[Task description]: Among the entries below, take the line with "Instruction: Select the Eyedropper tool" and the line with "Task: Click the OS Recovery Tool title", and output them and every line between them exactly, with nothing else.

[Collected data entries]:
*** Block opens ***
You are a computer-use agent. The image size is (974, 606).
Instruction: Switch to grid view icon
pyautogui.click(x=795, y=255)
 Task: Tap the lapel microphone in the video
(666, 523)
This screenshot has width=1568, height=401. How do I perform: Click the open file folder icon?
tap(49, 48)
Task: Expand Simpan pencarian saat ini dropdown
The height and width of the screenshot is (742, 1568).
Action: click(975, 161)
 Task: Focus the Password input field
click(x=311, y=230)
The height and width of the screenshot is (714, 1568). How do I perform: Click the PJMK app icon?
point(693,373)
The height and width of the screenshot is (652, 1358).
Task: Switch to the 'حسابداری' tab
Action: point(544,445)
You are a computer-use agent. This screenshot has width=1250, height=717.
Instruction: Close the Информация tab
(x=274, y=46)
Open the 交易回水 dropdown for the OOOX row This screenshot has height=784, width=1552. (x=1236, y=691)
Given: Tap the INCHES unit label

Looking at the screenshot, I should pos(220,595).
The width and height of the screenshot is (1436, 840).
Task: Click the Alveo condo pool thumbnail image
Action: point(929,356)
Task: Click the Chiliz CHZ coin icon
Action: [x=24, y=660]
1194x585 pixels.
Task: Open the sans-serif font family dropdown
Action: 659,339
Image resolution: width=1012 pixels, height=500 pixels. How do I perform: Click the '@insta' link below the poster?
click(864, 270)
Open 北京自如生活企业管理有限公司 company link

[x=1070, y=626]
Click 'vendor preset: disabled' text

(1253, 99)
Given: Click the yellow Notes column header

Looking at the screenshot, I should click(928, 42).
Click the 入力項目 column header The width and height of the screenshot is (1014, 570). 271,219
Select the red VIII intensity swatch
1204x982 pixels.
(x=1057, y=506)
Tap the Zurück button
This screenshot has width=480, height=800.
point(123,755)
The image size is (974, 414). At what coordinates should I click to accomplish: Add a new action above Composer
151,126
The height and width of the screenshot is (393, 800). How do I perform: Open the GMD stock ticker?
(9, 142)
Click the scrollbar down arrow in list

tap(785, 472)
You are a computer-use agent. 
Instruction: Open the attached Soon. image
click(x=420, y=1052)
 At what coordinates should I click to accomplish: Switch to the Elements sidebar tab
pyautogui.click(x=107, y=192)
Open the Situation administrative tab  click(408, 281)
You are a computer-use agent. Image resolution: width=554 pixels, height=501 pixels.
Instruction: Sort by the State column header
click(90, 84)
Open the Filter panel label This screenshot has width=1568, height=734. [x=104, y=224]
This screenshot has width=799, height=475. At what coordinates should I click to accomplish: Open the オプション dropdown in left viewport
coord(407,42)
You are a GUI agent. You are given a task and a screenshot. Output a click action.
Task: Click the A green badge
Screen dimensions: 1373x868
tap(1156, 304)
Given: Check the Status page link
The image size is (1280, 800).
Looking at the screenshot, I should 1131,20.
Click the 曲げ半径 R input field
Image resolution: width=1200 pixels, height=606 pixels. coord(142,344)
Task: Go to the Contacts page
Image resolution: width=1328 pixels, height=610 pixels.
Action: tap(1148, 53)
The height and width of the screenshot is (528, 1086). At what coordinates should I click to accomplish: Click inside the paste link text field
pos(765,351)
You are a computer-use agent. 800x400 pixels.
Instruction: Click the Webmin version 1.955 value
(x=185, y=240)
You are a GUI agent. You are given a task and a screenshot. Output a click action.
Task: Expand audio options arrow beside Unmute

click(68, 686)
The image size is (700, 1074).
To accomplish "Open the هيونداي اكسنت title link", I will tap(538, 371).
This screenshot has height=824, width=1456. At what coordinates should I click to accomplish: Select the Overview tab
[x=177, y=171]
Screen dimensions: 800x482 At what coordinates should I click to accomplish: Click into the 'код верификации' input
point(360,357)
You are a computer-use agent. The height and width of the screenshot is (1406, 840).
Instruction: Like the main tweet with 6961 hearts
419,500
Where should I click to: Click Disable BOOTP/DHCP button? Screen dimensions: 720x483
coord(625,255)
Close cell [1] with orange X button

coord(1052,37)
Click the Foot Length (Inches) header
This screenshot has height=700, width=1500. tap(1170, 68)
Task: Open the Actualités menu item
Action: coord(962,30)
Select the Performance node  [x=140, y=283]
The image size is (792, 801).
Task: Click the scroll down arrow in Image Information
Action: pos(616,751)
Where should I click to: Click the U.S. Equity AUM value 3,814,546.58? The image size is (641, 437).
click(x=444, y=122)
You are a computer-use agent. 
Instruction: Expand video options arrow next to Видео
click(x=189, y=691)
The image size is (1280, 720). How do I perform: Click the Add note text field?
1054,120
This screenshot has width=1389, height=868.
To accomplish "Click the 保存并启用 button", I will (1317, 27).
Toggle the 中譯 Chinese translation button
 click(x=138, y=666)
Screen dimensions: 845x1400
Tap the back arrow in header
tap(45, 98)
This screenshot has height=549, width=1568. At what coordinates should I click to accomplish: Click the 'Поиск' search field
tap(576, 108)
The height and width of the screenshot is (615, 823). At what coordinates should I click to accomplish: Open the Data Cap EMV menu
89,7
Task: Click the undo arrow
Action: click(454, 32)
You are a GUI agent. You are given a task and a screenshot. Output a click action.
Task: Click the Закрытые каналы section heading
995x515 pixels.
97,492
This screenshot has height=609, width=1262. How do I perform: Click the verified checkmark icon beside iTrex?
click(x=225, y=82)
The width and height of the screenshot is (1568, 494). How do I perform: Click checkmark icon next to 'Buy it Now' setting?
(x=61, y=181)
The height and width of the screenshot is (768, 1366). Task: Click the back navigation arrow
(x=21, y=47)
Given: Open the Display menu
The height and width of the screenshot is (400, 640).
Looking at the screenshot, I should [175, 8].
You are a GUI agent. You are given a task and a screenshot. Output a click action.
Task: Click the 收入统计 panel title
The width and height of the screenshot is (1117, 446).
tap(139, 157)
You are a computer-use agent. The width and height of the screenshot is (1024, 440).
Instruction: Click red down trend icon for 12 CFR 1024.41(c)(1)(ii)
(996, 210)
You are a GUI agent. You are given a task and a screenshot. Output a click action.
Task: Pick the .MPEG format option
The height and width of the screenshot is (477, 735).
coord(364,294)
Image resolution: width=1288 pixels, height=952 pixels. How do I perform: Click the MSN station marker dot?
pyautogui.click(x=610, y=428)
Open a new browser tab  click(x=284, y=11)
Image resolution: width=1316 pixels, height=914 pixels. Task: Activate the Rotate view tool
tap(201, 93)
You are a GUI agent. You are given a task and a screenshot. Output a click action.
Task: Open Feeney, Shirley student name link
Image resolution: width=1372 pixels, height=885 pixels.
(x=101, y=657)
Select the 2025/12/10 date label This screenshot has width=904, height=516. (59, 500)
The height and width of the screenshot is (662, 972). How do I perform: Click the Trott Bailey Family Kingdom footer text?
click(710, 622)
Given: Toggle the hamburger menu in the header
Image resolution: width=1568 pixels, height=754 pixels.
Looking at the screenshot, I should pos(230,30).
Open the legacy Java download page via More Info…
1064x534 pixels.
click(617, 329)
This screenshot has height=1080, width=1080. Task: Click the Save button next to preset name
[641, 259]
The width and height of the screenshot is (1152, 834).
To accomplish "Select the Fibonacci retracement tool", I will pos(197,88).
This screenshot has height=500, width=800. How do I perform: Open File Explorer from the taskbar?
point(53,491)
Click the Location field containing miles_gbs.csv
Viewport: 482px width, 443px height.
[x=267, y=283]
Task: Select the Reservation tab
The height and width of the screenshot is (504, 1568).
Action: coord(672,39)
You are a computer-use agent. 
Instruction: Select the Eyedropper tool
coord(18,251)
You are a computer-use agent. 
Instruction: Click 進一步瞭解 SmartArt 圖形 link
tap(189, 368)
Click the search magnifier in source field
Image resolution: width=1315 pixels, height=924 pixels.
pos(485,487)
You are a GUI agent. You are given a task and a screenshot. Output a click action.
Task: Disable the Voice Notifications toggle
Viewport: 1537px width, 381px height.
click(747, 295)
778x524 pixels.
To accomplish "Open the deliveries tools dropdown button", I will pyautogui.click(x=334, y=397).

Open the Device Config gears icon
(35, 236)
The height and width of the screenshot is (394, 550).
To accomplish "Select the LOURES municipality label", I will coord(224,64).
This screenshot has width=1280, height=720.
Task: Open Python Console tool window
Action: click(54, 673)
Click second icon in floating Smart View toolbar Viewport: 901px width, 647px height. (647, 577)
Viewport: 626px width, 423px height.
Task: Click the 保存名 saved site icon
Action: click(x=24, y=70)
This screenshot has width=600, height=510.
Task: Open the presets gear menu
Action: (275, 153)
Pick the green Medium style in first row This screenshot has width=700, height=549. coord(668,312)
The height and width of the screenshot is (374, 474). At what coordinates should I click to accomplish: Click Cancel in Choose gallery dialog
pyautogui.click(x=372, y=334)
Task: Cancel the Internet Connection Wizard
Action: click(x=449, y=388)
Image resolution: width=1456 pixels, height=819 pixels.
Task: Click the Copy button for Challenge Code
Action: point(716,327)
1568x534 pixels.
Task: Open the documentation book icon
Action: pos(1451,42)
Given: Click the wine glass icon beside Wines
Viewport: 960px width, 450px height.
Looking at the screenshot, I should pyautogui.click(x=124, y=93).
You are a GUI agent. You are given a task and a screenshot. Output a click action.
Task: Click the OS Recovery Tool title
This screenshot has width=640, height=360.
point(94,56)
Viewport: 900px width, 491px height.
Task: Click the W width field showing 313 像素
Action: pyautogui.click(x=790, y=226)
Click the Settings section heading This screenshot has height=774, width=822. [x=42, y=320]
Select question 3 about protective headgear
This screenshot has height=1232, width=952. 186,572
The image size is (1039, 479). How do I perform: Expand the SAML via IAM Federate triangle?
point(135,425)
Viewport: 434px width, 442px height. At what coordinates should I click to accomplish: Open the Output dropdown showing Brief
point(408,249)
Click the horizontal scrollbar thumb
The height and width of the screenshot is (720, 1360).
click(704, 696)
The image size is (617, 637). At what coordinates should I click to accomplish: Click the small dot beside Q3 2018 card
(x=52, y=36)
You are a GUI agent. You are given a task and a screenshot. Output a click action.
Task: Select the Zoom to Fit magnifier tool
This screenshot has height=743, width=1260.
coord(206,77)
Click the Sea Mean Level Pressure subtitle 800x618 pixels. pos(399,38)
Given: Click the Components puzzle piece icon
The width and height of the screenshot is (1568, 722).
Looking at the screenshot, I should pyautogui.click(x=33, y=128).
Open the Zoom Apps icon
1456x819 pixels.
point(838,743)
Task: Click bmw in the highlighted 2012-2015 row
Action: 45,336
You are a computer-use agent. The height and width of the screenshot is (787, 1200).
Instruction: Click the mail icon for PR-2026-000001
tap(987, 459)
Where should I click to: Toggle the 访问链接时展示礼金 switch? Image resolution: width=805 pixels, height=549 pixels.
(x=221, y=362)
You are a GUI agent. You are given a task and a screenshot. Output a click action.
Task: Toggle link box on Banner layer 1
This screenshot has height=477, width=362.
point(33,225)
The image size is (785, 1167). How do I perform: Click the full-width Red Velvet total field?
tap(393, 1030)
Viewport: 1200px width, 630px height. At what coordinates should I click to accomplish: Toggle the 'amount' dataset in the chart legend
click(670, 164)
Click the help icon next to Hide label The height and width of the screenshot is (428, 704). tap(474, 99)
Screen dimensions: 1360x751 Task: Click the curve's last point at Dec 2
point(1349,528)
*** Block closes ***
[Response]:
Instruction: Select the Eyedropper tool
coord(18,251)
You are a computer-use agent. 
Instruction: Click 進一步瞭解 SmartArt 圖形 link
tap(189, 368)
Click the search magnifier in source field
Image resolution: width=1315 pixels, height=924 pixels.
pos(485,487)
You are a GUI agent. You are given a task and a screenshot. Output a click action.
Task: Disable the Voice Notifications toggle
Viewport: 1537px width, 381px height.
click(747, 295)
778x524 pixels.
To accomplish "Open the deliveries tools dropdown button", I will pyautogui.click(x=334, y=397).

Open the Device Config gears icon
(35, 236)
The height and width of the screenshot is (394, 550).
To accomplish "Select the LOURES municipality label", I will coord(224,64).
This screenshot has width=1280, height=720.
Task: Open Python Console tool window
Action: click(54, 673)
Click second icon in floating Smart View toolbar Viewport: 901px width, 647px height. (647, 577)
Viewport: 626px width, 423px height.
Task: Click the 保存名 saved site icon
Action: click(x=24, y=70)
This screenshot has width=600, height=510.
Task: Open the presets gear menu
Action: (275, 153)
Pick the green Medium style in first row This screenshot has width=700, height=549. coord(668,312)
The height and width of the screenshot is (374, 474). At what coordinates should I click to accomplish: Click Cancel in Choose gallery dialog
pyautogui.click(x=372, y=334)
Task: Cancel the Internet Connection Wizard
Action: click(x=449, y=388)
Image resolution: width=1456 pixels, height=819 pixels.
Task: Click the Copy button for Challenge Code
Action: point(716,327)
1568x534 pixels.
Task: Open the documentation book icon
Action: pos(1451,42)
Given: Click the wine glass icon beside Wines
Viewport: 960px width, 450px height.
Looking at the screenshot, I should pyautogui.click(x=124, y=93).
You are a GUI agent. You are given a task and a screenshot. Output a click action.
Task: Click the OS Recovery Tool title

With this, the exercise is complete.